Background/Purpose: Childhood-onset systemic lupus erythematosus (cSLE) is a multisystem autoimmune disease with significant morbidity and mortality. Genome-wide association studies have identified more than 100 variants associated with SLE development in adults, but there remains limited data related to genetic variation within cSLE. The aims of this study are to investigate genetic factors of early-onset cSLE, defined as onset of cSLE prior to age 10, and which represent a particularly promising target for variant discovery.

Methods: Employing a case-only design with subgroup analysis (presence of lupus nephritis), we performed Whole Genome Sequencing (WGS) analysis on 37 subjects with early onset cSLE with the hypothesis that rare and/or novel functional variants with large effects in genes associated with SLE contribute to risk of early-onset cSLE diagnosed prior to age 10. We further hypothesized that the polygenic risk score (PRS) for early-onset cSLE patients would be inversely associated with age of onset and presence of nephritis. 153 linkage disequilibrium (LD) independent variants identified in our cohort were compared to previously SLE-reported single-nucleotide polymorphisms (SNPs) and were used to calculate a PRS for our samples. For gene set enrichment analysis, we prioritized rare (MAF ≤ 1%) protein-altering damaging (CADD ≥ 20) and likely pathogenic or pathogenic (ClinVar) variants. A burden score was created based upon these 53 rare pathogenic variants and tested for differences between cases (nephritis versus non-nephritis) using a logistic regression model, including the following covariates: disease activity (SLEDAI), polygenic risk score, sex and age. Gene-based associations were considered significant if FDR< 0.05.

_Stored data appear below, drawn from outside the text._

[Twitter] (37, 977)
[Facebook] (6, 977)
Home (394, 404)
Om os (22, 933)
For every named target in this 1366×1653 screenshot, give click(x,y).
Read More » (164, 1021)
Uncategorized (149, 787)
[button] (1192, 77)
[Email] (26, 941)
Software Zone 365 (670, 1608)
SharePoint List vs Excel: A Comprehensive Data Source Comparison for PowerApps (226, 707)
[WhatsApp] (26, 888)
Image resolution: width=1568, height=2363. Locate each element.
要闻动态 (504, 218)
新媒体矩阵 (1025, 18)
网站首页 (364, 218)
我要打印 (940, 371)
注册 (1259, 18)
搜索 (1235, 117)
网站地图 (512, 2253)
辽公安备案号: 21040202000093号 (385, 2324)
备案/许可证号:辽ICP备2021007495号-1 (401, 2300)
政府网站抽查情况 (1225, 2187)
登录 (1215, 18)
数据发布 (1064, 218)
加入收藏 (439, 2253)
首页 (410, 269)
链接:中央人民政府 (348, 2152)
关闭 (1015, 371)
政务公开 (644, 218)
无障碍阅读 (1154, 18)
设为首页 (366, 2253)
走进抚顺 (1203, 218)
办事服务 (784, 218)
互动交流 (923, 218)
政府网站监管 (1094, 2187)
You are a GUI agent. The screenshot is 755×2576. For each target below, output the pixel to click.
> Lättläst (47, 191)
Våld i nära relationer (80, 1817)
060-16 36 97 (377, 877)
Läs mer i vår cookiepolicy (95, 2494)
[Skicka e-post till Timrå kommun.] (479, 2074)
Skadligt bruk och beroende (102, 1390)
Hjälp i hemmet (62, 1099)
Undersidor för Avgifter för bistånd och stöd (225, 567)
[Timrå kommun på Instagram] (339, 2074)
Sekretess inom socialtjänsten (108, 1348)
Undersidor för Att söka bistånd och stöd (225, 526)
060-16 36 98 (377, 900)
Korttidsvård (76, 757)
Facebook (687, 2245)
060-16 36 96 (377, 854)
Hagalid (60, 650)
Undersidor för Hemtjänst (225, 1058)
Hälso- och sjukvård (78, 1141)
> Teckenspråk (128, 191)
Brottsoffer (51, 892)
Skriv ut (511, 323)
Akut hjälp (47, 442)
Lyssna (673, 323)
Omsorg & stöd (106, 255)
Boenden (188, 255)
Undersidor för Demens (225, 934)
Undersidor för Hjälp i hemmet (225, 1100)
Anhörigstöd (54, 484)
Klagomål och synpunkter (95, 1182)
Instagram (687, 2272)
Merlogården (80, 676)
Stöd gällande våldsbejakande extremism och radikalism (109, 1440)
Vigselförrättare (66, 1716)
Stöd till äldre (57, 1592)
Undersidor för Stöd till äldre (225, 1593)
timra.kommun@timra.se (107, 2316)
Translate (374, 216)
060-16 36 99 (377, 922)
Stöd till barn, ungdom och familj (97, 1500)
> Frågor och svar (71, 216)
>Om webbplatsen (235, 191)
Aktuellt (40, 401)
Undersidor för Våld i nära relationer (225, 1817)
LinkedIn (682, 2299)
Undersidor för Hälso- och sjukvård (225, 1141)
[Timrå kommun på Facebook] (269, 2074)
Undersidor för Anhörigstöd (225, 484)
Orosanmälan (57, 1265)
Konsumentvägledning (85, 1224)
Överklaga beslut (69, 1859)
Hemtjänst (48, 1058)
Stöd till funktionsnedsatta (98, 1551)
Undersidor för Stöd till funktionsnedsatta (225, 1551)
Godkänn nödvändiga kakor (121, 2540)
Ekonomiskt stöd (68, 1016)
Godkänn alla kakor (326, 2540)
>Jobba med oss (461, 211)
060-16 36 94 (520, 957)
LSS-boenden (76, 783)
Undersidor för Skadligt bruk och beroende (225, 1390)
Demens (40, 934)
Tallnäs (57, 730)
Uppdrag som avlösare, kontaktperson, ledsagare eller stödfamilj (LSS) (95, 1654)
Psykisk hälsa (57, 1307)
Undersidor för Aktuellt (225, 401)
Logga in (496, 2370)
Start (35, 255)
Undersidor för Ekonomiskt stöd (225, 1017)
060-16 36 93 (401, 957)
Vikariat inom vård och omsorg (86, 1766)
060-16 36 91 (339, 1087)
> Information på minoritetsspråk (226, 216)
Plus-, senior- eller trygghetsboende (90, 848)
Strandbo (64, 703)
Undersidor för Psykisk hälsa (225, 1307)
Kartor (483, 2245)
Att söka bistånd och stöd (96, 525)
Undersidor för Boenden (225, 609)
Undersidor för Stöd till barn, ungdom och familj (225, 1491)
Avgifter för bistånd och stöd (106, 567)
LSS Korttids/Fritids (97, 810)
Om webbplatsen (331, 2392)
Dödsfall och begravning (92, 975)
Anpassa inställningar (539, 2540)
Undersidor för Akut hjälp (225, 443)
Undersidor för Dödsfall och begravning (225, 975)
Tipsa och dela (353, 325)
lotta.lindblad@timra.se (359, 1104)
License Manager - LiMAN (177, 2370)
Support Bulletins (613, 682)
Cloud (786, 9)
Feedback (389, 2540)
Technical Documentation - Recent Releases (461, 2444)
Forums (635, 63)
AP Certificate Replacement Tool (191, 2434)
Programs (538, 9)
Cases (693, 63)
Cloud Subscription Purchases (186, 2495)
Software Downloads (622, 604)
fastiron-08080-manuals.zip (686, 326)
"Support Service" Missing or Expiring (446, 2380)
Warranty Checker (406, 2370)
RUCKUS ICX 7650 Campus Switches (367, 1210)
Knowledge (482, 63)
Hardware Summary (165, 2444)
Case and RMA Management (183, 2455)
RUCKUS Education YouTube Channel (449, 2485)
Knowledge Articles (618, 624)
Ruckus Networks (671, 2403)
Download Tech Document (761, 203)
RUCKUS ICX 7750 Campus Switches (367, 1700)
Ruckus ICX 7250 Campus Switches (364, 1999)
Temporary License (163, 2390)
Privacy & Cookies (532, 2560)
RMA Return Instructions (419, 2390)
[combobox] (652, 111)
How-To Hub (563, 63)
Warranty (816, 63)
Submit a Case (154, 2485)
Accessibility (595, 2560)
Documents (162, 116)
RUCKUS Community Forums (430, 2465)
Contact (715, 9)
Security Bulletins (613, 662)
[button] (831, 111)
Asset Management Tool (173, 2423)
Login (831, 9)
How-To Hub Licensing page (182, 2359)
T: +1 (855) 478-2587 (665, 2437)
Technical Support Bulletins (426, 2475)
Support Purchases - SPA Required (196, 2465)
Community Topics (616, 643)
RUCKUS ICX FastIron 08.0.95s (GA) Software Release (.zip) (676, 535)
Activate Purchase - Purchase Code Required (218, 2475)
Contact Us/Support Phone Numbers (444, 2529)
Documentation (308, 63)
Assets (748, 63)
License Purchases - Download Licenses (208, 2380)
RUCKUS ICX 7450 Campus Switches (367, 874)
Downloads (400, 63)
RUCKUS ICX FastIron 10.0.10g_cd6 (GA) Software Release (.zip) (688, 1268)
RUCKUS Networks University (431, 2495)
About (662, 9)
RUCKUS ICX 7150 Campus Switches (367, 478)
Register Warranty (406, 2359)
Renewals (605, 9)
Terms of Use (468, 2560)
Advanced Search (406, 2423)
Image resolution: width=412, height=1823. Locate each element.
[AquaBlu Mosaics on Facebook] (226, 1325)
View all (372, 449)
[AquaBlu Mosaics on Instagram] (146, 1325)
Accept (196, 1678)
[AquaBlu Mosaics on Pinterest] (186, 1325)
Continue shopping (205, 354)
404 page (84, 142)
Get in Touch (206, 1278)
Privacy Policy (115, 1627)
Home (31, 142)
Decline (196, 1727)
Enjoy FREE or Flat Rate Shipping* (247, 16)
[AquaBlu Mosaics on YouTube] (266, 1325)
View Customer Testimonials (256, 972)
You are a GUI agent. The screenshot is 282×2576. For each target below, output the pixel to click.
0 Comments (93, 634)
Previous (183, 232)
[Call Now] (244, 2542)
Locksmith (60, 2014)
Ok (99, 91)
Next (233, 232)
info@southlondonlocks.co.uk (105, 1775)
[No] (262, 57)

Results: Our cohort analyzed 37 patients, of whom 79% were female. Our cohort had a mean age at diagnosis of 8 ± 1.7 years (Table 1). We identified rare, damaging pathogenic variants in 81% of our patients. Genome wide sequencing identified 868,586 unique variants that overlapped with recently published SLE GWAS data in adults with SLE. PRS calculated for cSLE patients ranged from -0.49 to 0.77 with a median of 0.12. Given our limited statistic power, we did not find a strong inverse relationship between PRS and age of onset (R²=0.08) nor did we find statistically significant findings in gene-set enrichment analysis. However, of the 53 identified rare, damaging, pathogenic variants in our cSLE cohort, these included 3 genes involved in mitochondrial protein degradation (AFG3L2, SPG7, and DBT) and two genes in the interferon pathway (ZBTB42, FCGR1A), well described pathways in lupus pathogenesis (Table 2). We also found an association between age and nephritis, wherein for every increase in year of age in patients with cSLE, the odds for nephritis increased (p=0.0055; Odds Ratio: 2.159, CI: 1.37-4.32). We also found an association between PRS and nephritis, wherein for every unit of increased PRS, the log odds for nephritis increased (p=0.0092).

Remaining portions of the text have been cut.